Task description:
Reproduce every line in the material below that holds "computer".

Data for processing:
╭──
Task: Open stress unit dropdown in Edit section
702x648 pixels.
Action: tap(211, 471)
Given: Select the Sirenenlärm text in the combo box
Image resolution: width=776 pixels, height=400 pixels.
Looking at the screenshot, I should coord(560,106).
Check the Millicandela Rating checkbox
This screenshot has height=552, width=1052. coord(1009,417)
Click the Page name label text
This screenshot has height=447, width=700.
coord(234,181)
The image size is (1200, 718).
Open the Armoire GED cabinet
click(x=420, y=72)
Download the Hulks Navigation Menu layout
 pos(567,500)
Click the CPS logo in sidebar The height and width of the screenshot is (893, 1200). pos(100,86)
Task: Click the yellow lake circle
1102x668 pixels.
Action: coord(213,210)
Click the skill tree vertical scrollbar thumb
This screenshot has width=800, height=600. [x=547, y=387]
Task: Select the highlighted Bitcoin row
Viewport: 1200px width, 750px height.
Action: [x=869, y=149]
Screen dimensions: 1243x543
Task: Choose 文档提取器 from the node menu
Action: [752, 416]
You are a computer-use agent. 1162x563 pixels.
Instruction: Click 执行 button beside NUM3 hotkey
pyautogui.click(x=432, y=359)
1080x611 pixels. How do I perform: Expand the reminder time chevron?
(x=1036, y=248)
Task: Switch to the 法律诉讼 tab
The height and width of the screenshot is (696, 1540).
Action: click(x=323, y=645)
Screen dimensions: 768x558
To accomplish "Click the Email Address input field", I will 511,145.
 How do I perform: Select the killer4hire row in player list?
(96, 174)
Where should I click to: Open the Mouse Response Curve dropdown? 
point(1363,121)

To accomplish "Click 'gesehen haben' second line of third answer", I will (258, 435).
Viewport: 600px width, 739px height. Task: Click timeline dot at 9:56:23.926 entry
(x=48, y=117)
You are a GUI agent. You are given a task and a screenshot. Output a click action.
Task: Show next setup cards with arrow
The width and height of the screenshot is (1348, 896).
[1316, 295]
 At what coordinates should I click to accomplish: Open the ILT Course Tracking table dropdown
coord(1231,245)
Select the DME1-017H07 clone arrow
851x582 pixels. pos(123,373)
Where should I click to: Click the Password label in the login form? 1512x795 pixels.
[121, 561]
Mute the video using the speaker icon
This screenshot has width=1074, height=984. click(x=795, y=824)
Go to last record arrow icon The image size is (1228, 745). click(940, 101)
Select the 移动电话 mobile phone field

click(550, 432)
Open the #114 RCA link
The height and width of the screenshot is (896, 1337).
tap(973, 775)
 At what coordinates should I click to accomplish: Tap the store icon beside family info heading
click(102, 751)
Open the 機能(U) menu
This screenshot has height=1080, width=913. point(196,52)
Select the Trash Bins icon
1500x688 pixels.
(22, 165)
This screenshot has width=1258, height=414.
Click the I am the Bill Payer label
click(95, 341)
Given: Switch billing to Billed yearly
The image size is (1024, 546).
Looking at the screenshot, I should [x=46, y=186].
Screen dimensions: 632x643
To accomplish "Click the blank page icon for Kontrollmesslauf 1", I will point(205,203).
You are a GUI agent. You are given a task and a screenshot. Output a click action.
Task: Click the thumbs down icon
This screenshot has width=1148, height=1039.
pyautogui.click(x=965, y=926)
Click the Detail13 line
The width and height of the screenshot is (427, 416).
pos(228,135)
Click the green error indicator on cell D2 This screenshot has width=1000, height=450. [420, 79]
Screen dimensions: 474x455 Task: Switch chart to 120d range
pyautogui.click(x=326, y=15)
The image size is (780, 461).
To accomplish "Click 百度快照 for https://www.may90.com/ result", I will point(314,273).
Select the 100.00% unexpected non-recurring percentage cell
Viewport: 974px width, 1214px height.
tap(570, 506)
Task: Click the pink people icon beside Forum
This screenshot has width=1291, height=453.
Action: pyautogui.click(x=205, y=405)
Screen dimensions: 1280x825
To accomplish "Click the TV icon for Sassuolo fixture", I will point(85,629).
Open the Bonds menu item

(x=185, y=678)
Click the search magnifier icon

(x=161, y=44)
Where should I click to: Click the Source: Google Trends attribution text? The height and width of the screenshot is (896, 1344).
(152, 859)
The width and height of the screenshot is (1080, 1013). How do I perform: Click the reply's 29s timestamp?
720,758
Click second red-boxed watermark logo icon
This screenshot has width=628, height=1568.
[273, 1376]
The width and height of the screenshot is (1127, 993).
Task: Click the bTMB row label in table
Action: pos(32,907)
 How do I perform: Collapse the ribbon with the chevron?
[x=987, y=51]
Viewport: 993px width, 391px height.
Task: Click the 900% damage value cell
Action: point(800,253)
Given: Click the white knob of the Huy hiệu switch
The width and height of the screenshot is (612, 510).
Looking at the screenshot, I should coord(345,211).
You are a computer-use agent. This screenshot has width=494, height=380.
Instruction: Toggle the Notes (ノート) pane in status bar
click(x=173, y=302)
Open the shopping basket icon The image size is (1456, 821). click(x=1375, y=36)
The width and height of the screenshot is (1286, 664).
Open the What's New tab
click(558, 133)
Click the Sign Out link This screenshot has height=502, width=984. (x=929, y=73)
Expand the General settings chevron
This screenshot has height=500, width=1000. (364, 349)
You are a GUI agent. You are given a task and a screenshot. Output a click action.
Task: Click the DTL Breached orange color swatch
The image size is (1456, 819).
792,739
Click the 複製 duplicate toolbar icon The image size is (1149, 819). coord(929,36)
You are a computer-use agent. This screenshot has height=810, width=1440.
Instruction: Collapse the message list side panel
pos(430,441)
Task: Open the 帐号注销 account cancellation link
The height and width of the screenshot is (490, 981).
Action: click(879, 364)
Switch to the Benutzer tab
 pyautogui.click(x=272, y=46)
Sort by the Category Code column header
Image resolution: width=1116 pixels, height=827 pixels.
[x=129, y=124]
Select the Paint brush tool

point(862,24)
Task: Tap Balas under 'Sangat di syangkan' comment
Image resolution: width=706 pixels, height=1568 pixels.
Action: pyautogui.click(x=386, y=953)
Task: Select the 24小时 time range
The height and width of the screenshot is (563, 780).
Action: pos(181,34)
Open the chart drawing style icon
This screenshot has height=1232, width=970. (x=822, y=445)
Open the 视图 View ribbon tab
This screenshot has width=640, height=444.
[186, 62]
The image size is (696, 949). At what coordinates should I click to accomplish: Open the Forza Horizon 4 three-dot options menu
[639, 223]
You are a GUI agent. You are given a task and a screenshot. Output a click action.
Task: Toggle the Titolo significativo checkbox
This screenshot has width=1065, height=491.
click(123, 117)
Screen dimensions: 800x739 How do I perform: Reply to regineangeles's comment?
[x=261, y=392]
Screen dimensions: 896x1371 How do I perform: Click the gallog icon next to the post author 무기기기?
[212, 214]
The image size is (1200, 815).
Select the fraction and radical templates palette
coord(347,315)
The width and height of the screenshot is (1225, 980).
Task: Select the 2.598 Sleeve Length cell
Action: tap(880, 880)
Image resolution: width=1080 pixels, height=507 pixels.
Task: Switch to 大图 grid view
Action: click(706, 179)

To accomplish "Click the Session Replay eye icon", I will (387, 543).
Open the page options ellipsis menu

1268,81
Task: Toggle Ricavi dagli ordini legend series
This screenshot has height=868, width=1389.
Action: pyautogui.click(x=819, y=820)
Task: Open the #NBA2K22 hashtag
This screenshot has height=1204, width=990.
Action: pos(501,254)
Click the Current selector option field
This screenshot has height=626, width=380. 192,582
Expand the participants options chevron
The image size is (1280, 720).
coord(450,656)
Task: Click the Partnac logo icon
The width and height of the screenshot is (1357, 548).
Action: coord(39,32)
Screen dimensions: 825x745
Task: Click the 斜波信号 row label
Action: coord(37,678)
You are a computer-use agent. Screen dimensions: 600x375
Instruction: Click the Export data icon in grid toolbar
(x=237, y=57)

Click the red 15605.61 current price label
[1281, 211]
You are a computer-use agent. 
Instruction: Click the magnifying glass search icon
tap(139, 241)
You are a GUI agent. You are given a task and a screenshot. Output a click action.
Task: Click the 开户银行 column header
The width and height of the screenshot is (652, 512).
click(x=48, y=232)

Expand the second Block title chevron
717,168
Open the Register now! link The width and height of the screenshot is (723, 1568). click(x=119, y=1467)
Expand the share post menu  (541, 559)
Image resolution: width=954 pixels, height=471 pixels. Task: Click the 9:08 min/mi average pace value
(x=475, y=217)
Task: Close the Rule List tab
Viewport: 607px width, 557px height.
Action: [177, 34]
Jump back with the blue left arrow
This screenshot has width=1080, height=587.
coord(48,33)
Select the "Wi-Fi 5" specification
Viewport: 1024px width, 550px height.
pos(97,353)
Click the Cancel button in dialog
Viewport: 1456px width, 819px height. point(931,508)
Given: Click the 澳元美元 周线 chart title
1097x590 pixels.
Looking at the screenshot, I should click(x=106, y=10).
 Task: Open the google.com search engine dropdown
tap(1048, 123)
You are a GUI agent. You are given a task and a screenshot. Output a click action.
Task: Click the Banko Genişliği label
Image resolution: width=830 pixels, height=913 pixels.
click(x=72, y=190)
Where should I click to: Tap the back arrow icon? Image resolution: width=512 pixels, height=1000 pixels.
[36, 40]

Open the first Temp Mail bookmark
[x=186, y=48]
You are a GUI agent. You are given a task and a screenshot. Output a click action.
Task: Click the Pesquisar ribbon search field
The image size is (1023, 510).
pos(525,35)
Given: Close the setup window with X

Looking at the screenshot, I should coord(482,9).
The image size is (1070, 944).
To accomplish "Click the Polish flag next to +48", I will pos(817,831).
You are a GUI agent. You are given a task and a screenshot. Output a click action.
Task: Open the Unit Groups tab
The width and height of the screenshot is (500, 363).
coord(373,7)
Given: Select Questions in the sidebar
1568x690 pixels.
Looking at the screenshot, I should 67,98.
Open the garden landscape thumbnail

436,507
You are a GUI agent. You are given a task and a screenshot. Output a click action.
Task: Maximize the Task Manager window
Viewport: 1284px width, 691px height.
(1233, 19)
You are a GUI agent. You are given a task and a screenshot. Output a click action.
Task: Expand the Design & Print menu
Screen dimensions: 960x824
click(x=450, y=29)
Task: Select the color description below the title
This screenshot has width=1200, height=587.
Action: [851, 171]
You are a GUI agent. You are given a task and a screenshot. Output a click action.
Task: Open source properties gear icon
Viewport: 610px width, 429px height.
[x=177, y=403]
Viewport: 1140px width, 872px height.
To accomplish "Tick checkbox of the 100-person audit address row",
╰──
Response to this task:
You are a computer-use agent. 1162x563 pixels.
You are a computer-use agent. This screenshot has width=494, height=380.
You are a computer-use agent. This screenshot has height=810, width=1440.
You are a computer-use agent. Screen dimensions: 600x375
You are a computer-use agent. 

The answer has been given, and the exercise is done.